→ **The problem**: Filter the entries below down to the lines that hold "each".

→ **Dataset records**:

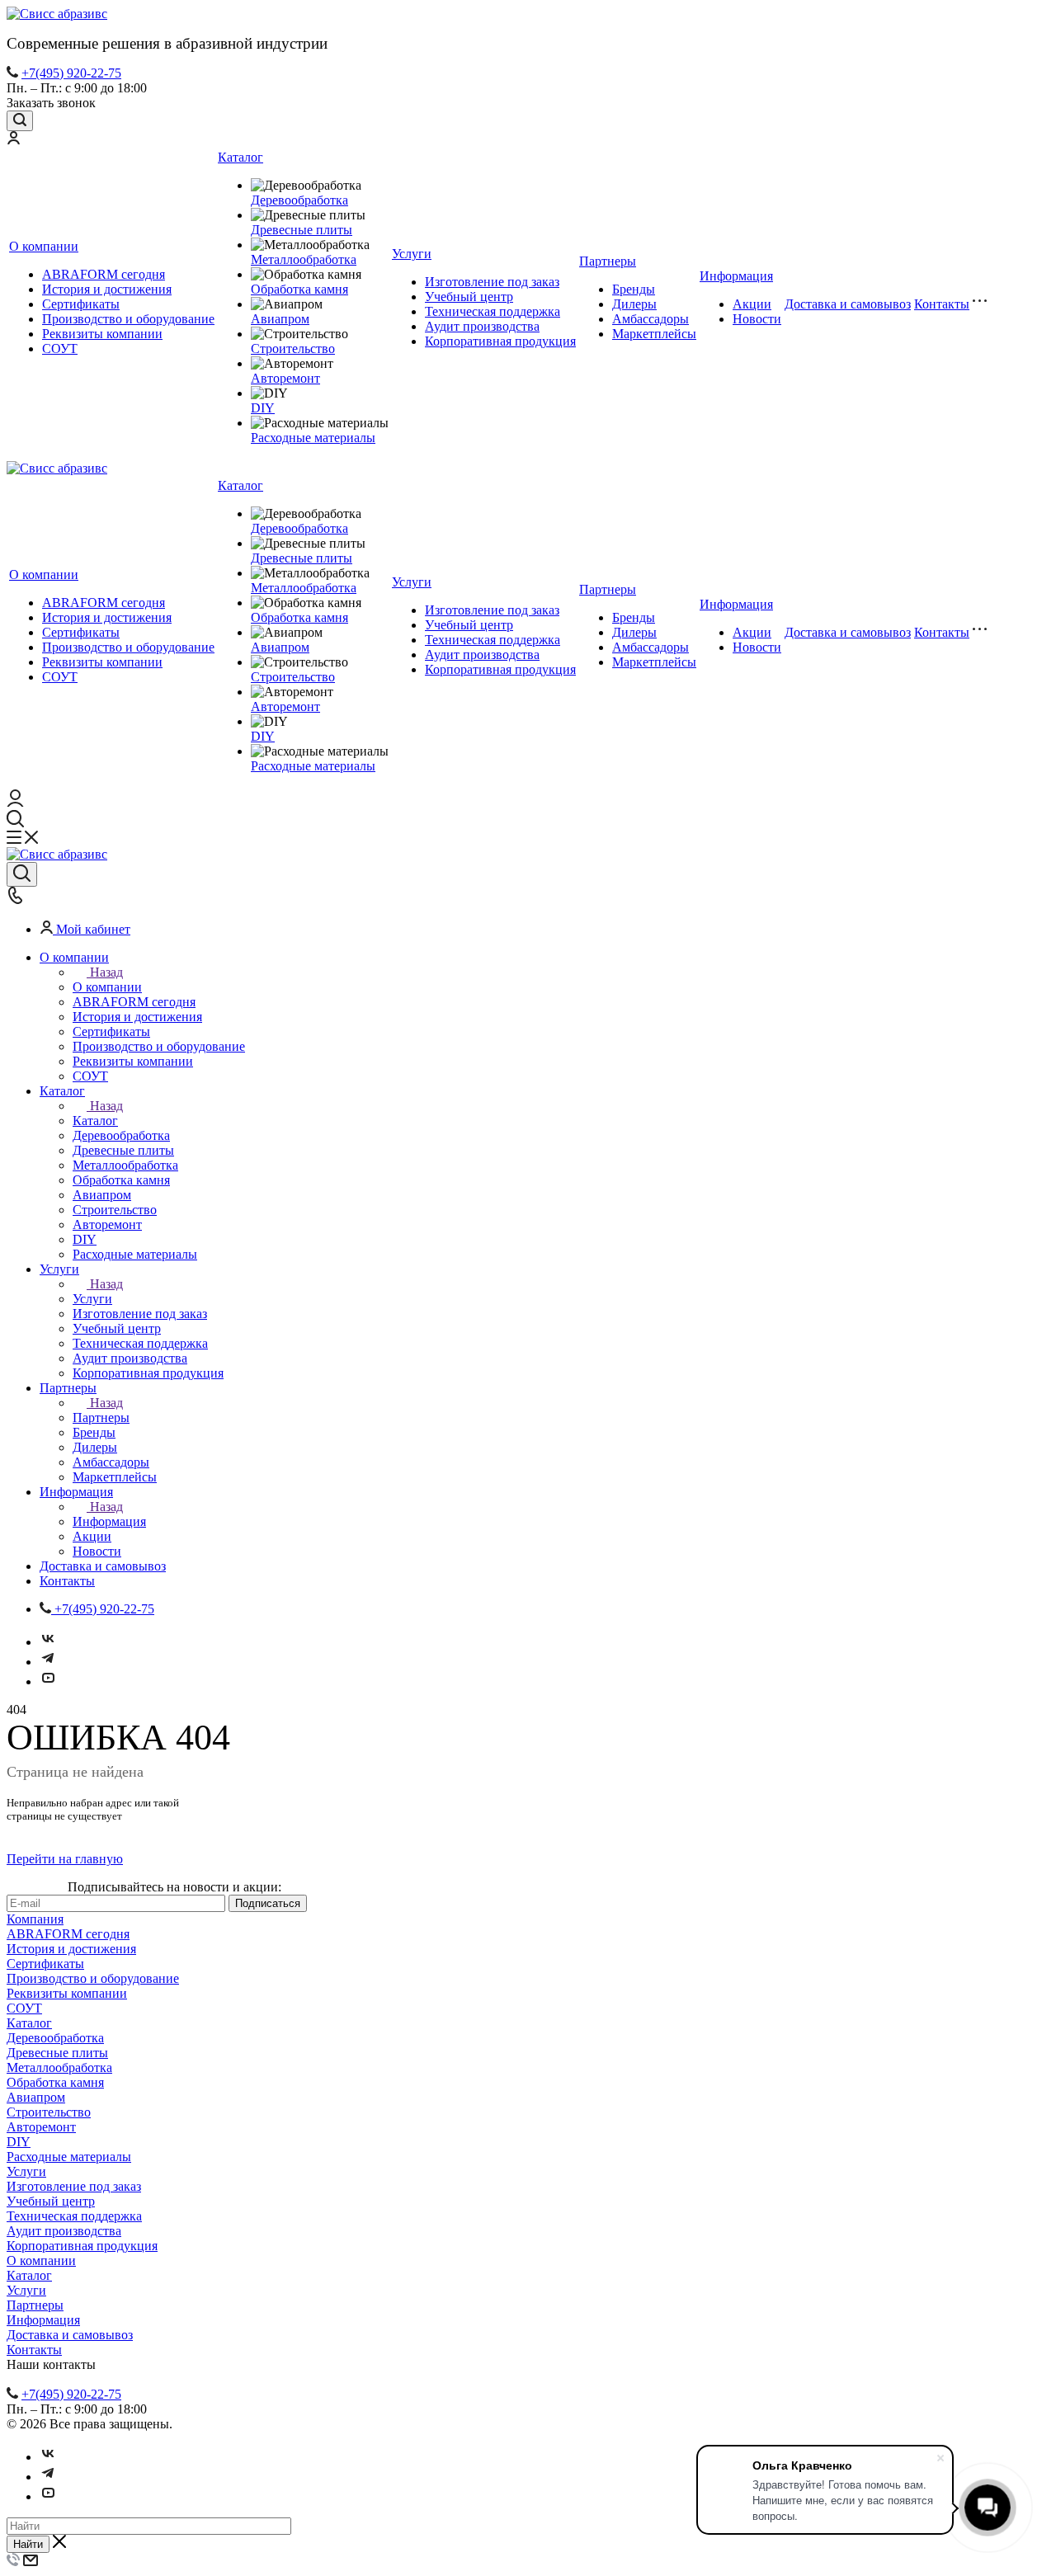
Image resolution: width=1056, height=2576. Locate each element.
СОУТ (60, 348)
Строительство (293, 348)
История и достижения (107, 289)
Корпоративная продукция (500, 341)
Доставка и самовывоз (848, 304)
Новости (757, 319)
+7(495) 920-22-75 (71, 73)
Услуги (411, 254)
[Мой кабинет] (13, 140)
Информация (736, 276)
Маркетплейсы (654, 334)
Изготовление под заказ (492, 282)
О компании (43, 246)
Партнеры (607, 261)
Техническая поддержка (492, 311)
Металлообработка (303, 259)
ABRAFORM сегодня (103, 274)
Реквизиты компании (102, 334)
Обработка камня (299, 289)
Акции (752, 304)
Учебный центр (469, 297)
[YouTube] (48, 1681)
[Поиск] (20, 121)
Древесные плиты (301, 230)
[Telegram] (48, 1662)
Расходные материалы (313, 438)
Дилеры (634, 304)
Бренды (633, 289)
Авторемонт (285, 378)
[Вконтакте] (48, 1642)
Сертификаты (81, 304)
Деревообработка (299, 200)
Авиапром (280, 319)
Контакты (941, 304)
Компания (35, 1919)
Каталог (240, 157)
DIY (263, 408)
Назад (106, 972)
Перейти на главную (65, 1859)
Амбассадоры (650, 319)
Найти (28, 2544)
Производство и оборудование (128, 319)
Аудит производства (482, 326)
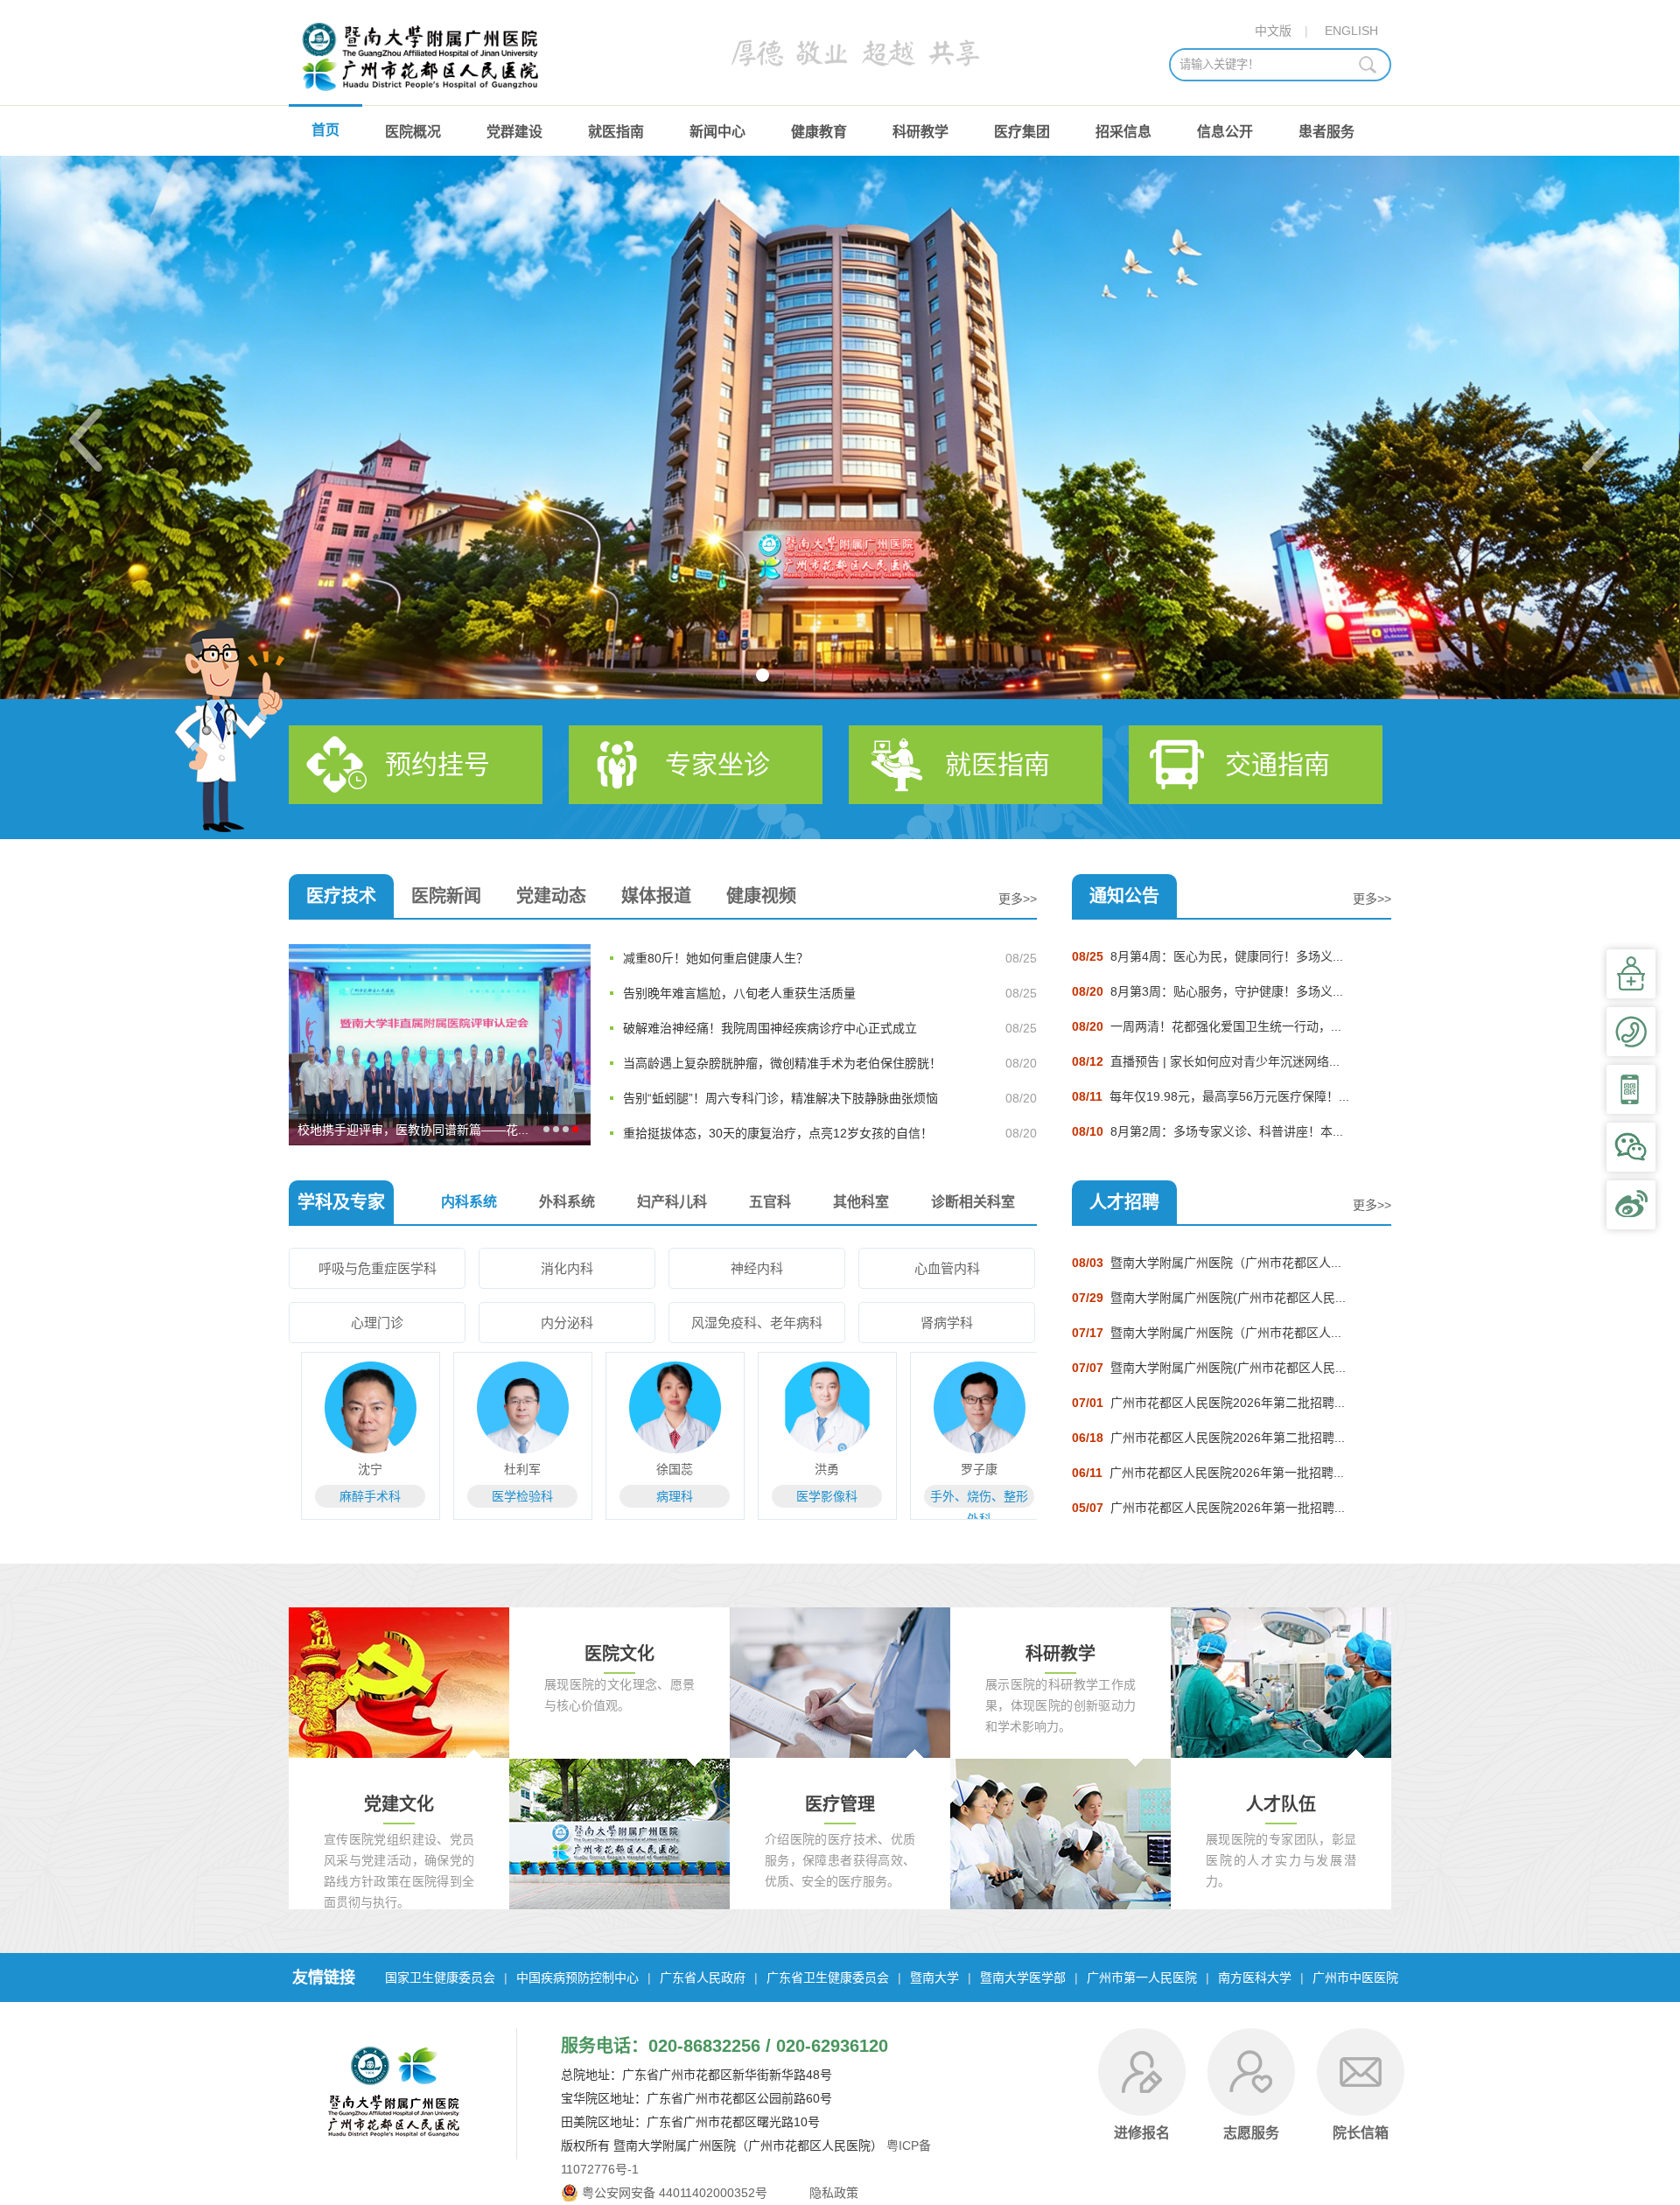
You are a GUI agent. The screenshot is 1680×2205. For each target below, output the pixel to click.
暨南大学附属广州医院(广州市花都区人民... (1209, 1298)
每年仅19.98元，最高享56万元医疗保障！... (1210, 1096)
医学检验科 (511, 1496)
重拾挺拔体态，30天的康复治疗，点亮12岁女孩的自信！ (778, 1133)
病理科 (663, 1496)
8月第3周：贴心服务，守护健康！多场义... (1207, 991)
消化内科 (567, 1268)
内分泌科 (567, 1322)
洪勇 (815, 1469)
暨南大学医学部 (1023, 1977)
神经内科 (757, 1268)
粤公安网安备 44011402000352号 (674, 2193)
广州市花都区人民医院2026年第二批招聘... (1208, 1403)
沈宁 (358, 1469)
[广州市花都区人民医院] (422, 96)
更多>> (1017, 899)
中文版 (1273, 31)
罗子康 (967, 1469)
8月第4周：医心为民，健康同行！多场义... (1207, 956)
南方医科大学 (1255, 1977)
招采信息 (1124, 131)
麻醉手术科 (358, 1496)
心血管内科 (947, 1268)
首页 (326, 129)
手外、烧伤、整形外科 (968, 1498)
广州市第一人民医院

→ **Your response**:
Image resolution: width=1056, height=2576. Locate each element.
You are a GUI agent. The screenshot is 1680×2205. For each target below, output the pixel to click.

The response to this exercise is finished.